I think that regular semichisel will give a slightly better finish than full chisel and that top plate filing angle makes very little difference.


----------



## woodlearner (Mar 20, 2013)

Hey Bobl,

Some good advice there. By the way I am such a rookie what is a WOT ? I assume a CSM is a chainsaw mill. By the way is there a list of abbreviations somewhere so rookies like me, can look them up ?

What kind of mill have you run and are you running now ? 

I like your info. Can you give more info like excess650 did please.

Hey Excess650, Excellent post, now that is what I am talking about. You hit a homerun with that last post !! 

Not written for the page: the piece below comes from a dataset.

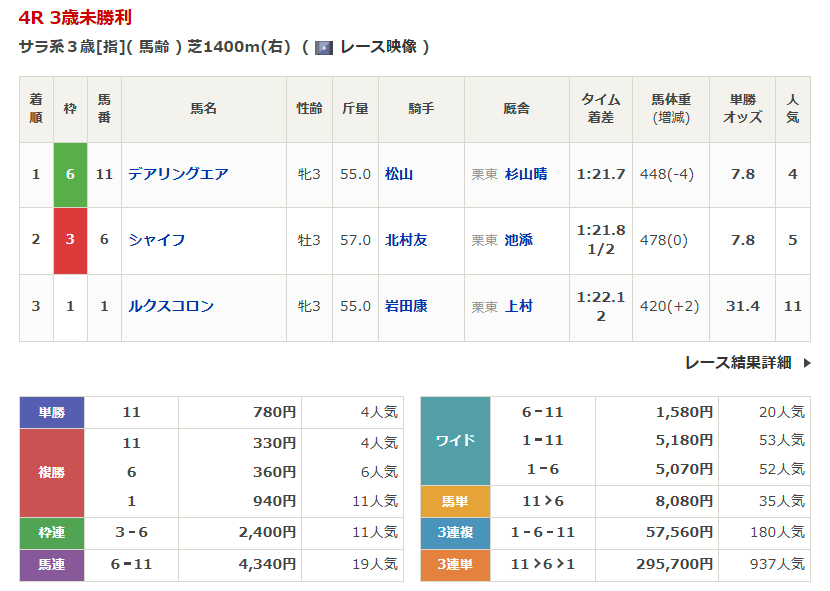Select the 3連単 payout label
The image size is (830, 591).
(x=455, y=565)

I really appreciate the detailed info. I have spent some time looking and calling and talking to folks such as Oregon, Bailey's, etc. but nothing beats the feedback from a fellow miller.

What kind of mill are you using now ?

Can I cut some wedges out of oak or would it be better to get some plastic wedges ?

I have a Granberg chain tool, it is like a pair of vice grips and it has a chain breaker and a rivet spinner. Never used it so I have no experience. Can I just buy some chain and make my own loops or do I need to get some chain tie straps or some kind of other part I do not know the name for to tie my loops together ?

Hey guys, please tell what you would get if you could start fresh today, like Excess650 did !!

Hey Logosol folks, please chime in here. 

Thanks,

the learning woodlearner :msp_smile:


----------



## mtngun (Mar 20, 2013)

woodlearner said:


> I have a Granberg chain tool, it is like a pair of vice grips and it has a chain breaker and a rivet spinner. Never used it so I have no experience. Can I just buy some chain and make my own loops or do I need to get some chain tie straps or some kind of other part I do not know the name for to tie my loops together ?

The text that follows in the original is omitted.